Now the anti-airport coalition would have us believe that a “Great Park” is better than a great commercial and transportation center. That’s nonsense, the product of a much exaggerated threat of noise and air pollution. The fact is that El Toro still has one of the largest no-housing noise buffer zones in Southern California. Besides that, an airport at the heart of our county will produce less exhaust than the amount now spewing from the millions of cars driving between Orange County and LAX each year.

In addition, if the “Great Park” is created, hundreds of thousands of additional housing units will be built in what is now the buffer area. That traffic and environmental impact will be far worse than any airport. The “Great Park” has other hidden costs: Not only will it produce no tax revenue and suck up every spare dime in our county for years to come at the expense of education, public safety and other important issues, but the county may well pay hundreds of millions of dollars for a mandatory environmental clean-up. Worse still, the “Great Park” could end up just like New York’s Central Park--recreational during the day, but a haven for prostitutes, drug addicts and other criminals at night. Build it and they will come.

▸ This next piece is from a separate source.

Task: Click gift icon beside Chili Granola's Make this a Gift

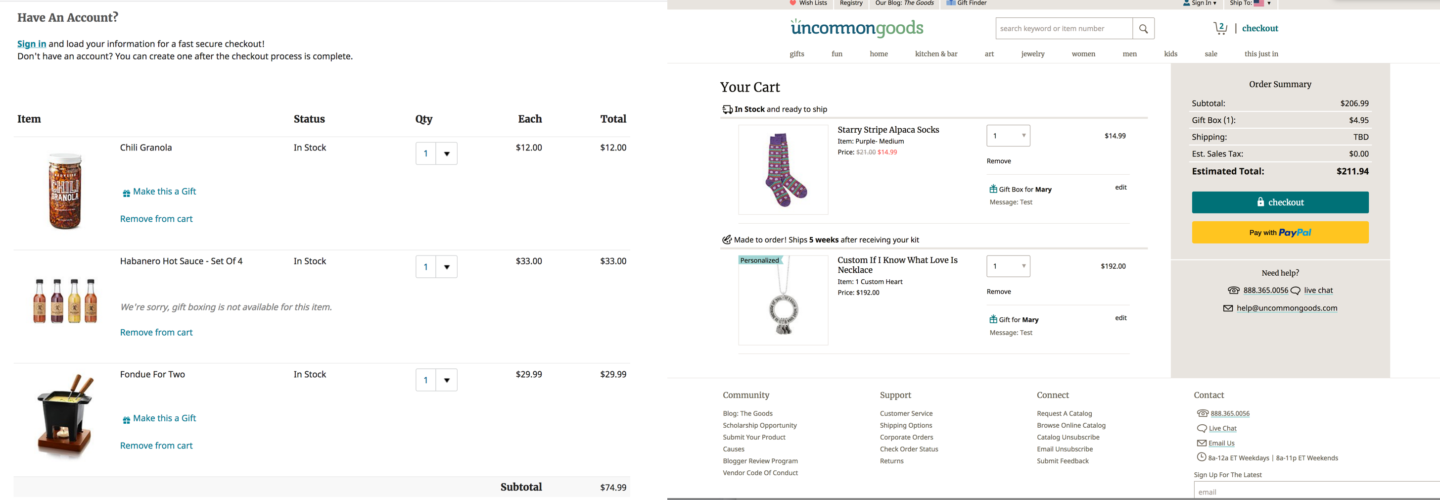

An airport, on the other hand, would produce a steady flow of tax revenue and good jobs. The airport plan includes a shopping mall with stores and restaurants. With an airport, property values will rise. Without it, taxes will go up, services will go down and property values will fall.

Orange County residents are facing a major decision that will determine the quality of life for the next generation. What an awful spectacle awaits if we turn loose the jackhammers to tear down instead of build up. We don’t know where the tons of runway cement will be dumped. For years to come, at a cost of hundreds of millions of taxpayer dollars, dump trucks will clog our roads and a gaping scar will mar the heart of our county.

The “Great Charade” is well financed and professionally promoted. It is a comedy to watch but a tragedy to experience, the irrational yet intentional destruction of an asset worth billions of dollars to create a nonfunctional billion-dollar liability. If this unholy alliance wins, Orange County loses.